▶ [Set task a]: Copy the entries verbatim, starting with the line containing "Expand the Vertex" and ending with the line containing "point(684,77)", with both of those lines included.

“It’s uncharted territory as to how to present an electronic musician on late night television,” says Mason Klein, manager of Hot 100-topping producer Harry “Baauer” Rodrigues. It’s less than 24 hours before Baauer makes his network TV debut on The Late Show with Stephen Colbert and they’re holed up in a studio a few blocks away from the Ed Sullivan Theater.
In a room filled with guitars, vintage amps and a drum kit, only the computer emits a sound during rehearsals. Baauer and various others mill about trying to get the performance just right for “Day Ones,” the lurching first single off of his debut album, Aa. During a break, Baauer, wearing a backward purple ball cap and unadorned white sweatshirt, toys with a few chords on a nearby piano. After a few seconds, he looks at possible merch ideas on one computer, then walks to another open laptop to trigger a string sample that gets looped and layered until it’s a snowstorm of sound. Klein gushes about the visuals to come: more than 20 dancers marching in Revolutionary War attire waving giant white flags, fierce Brooklyn MC Leikeli47 front and center draped in her trademark black ski mask. But where will Baauer be?
“I looked at past electronic performances on late shows and a lot of stuff looked weird if you act like you’re performing,” Baauer said. “It’s nonsense to act like you’re performing on an instrument when it’s all just on the computer.” He plans to be as out of sight as possible. By the time “Day Ones” airs on Colbert, the dance platoon is pared down to a squad. For most of the performance, the camera is trained on MC Leikeli47, with Baauer just barely glimpsed in the background, seated in a plush chair next to Colbert’s desk, laptop perched on his knees. After all the attention in the past few years for the Contagion-level meme of “Harlem Shake,” it’s a welcome relief for Rodrigues to be out of sight.
A few days later, Rodrigues, who has lived in Bushwick, Brooklyn for the past three years, is digging for records at Superior Elevation, a cratedigger spot a few blocks from his house. He randomly pulls records: a hot soca compilation, a Bernard Herrmann soundtrack, American gospel family the Clark Sisters, a corny looking zither record that makes him break into a toothy grin. “I’m always trying to find little gems in there to cut up and sample,” he says.

▶ [Recorded data]:
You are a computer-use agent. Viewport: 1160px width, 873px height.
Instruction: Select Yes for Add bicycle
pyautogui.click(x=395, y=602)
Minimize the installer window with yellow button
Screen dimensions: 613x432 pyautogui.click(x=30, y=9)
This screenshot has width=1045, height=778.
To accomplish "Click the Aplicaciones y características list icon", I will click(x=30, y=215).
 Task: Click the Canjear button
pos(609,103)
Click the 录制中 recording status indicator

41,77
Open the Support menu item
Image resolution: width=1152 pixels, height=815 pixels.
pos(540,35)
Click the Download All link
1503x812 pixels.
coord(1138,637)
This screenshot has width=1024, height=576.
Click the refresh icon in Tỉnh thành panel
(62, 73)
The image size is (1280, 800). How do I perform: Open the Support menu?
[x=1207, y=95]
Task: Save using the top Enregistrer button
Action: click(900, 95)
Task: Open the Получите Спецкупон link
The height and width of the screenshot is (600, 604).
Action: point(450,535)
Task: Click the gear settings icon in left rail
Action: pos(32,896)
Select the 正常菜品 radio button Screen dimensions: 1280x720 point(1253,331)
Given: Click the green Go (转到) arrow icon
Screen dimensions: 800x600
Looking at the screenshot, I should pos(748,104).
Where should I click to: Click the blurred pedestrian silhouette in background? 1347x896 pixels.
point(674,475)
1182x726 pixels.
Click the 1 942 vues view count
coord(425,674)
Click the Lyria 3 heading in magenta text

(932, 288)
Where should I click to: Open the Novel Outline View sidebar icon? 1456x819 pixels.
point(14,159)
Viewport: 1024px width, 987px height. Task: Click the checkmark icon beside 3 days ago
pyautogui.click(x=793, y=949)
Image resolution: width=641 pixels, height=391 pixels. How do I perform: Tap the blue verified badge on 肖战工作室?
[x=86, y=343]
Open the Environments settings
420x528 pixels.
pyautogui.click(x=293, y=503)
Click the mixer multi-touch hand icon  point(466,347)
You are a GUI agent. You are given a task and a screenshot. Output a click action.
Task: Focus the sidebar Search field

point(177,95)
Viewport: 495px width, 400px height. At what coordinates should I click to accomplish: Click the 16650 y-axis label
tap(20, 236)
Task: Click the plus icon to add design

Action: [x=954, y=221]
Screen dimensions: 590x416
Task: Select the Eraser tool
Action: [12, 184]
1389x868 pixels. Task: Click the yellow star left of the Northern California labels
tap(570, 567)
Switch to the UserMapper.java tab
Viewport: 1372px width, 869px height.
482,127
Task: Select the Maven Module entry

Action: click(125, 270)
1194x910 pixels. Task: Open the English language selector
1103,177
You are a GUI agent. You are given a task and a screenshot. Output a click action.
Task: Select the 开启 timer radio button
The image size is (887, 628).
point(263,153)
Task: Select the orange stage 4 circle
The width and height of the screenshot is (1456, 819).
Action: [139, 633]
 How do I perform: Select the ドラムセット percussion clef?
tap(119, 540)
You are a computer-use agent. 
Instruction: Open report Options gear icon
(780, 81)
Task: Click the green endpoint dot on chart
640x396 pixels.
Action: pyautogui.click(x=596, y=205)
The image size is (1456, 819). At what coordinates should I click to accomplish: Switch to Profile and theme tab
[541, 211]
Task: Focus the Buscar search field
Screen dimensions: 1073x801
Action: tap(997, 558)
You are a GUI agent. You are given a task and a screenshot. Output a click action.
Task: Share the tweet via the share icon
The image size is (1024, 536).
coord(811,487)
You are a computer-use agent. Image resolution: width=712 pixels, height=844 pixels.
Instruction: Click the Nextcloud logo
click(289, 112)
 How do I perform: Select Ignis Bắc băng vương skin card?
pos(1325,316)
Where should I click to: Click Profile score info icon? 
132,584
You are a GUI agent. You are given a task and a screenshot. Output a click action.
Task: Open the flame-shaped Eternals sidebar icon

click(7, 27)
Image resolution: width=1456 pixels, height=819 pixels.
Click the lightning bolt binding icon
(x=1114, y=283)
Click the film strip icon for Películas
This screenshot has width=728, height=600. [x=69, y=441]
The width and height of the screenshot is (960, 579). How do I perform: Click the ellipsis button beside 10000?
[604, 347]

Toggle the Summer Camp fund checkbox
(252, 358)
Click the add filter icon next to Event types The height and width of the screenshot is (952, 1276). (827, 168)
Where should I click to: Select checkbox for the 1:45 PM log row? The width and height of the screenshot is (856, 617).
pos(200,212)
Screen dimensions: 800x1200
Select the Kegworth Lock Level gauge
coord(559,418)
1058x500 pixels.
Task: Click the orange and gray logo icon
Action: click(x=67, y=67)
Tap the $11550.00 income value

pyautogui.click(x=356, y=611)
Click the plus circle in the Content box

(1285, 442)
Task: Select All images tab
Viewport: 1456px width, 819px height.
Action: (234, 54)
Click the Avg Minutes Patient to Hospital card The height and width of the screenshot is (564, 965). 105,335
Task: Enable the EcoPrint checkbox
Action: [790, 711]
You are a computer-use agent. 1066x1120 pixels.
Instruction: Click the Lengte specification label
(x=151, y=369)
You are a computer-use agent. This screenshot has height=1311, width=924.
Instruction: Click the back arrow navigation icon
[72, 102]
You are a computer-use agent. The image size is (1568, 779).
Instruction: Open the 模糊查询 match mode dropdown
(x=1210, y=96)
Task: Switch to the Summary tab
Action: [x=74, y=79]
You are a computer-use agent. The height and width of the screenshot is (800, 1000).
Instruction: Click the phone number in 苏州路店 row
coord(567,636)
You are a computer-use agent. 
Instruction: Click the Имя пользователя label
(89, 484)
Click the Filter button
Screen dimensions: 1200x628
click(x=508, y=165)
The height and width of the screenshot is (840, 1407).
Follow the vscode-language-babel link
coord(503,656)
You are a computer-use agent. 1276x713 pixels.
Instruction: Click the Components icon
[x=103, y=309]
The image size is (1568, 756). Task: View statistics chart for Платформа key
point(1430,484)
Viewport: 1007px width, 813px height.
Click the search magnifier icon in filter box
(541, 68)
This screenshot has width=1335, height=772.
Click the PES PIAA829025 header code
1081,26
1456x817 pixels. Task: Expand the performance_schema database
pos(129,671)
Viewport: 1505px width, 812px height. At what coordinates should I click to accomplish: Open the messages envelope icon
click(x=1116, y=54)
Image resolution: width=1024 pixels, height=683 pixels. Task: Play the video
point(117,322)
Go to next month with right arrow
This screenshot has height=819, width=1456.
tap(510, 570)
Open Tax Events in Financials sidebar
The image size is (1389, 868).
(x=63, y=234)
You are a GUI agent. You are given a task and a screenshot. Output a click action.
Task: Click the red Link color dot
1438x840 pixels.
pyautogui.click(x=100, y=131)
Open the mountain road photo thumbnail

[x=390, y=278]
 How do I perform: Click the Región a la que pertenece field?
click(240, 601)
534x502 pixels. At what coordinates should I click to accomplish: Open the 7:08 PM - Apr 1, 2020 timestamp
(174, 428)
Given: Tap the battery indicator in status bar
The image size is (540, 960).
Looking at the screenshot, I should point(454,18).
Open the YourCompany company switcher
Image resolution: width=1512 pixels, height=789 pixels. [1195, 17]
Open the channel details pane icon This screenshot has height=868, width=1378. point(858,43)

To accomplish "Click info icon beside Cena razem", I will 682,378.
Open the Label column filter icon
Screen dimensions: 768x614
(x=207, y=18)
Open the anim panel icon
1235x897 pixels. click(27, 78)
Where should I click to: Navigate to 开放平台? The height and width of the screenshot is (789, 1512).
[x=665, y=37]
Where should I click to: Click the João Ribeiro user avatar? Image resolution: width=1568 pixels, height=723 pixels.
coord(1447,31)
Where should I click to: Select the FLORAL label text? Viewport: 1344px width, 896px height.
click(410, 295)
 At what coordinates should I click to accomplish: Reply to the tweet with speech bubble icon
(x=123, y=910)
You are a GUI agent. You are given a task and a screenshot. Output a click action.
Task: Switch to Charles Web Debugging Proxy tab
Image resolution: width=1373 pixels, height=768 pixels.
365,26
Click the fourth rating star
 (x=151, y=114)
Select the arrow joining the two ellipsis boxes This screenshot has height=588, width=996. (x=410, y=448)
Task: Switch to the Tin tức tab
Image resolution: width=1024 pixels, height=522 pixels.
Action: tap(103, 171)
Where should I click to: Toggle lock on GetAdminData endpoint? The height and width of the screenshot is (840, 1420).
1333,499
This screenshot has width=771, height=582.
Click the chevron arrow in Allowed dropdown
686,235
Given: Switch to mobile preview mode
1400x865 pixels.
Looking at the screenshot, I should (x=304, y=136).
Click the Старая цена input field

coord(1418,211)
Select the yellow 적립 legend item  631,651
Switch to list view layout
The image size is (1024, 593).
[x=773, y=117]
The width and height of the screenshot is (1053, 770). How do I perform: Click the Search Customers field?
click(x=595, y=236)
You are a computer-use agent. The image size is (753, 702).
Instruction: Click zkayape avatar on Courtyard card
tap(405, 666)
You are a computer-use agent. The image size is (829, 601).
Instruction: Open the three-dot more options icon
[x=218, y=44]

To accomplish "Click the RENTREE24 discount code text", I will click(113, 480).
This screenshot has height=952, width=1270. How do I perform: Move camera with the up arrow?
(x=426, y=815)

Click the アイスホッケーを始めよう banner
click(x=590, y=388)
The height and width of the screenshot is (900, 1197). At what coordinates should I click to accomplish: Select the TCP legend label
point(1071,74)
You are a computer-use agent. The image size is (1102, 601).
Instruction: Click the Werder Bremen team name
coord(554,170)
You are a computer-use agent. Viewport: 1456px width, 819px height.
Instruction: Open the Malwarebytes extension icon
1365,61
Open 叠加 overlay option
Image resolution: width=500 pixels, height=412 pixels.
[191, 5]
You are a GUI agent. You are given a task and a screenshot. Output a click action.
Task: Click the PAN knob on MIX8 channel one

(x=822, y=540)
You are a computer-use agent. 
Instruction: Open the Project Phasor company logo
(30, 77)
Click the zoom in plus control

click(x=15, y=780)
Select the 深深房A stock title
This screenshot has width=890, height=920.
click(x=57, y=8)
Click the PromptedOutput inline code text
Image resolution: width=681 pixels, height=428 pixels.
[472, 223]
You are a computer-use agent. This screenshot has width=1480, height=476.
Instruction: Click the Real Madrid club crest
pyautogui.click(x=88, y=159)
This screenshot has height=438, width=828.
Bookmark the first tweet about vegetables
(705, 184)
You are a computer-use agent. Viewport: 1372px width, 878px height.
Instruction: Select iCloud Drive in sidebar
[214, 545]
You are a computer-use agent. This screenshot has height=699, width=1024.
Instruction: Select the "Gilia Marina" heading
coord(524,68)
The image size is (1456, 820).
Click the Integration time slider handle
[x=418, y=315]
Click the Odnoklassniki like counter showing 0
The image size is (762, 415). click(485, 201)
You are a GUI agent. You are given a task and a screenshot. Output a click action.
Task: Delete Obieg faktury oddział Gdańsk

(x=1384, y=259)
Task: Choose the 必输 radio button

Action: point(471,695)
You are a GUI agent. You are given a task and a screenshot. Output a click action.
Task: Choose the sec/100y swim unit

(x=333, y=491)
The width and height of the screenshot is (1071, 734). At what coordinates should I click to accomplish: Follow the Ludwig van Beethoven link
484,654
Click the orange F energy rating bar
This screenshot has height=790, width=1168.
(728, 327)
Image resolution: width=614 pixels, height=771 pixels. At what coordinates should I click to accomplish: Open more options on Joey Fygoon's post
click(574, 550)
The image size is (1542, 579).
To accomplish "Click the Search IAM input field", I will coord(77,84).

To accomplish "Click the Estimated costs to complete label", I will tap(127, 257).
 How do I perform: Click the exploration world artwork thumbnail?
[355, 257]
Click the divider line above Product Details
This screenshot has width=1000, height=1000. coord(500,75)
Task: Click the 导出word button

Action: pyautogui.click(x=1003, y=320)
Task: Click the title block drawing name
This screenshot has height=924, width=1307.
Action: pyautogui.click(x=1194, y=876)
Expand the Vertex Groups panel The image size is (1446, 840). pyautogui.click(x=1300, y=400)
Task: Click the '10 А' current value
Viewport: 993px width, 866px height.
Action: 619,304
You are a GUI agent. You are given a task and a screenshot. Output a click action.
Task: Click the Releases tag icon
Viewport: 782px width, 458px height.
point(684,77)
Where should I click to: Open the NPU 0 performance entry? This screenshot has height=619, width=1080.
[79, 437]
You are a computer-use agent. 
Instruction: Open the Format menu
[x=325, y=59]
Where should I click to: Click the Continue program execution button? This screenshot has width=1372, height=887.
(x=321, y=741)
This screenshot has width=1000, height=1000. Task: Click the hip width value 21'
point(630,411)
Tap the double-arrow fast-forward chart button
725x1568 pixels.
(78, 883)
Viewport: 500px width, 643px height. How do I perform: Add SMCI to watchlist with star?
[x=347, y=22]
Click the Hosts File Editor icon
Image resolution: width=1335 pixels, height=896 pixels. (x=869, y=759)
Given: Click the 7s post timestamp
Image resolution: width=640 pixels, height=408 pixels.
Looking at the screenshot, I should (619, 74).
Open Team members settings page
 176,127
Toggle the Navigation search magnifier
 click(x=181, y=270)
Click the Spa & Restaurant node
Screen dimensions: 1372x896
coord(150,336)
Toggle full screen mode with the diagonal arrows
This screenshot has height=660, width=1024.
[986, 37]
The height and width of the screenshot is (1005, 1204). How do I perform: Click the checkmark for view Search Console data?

▶ [Set task b]: Translate this sentence from the piece on Baauer into Spanish: "He plans to be as out of sight as possible."

▶ [Exercise answer a]:
Expand the Vertex Groups panel The image size is (1446, 840). pyautogui.click(x=1300, y=400)
Task: Click the '10 А' current value
Viewport: 993px width, 866px height.
Action: 619,304
You are a GUI agent. You are given a task and a screenshot. Output a click action.
Task: Click the Releases tag icon
Viewport: 782px width, 458px height.
point(684,77)

▶ [Exercise answer b]: Planea mantenerse lo más fuera de la vista posible.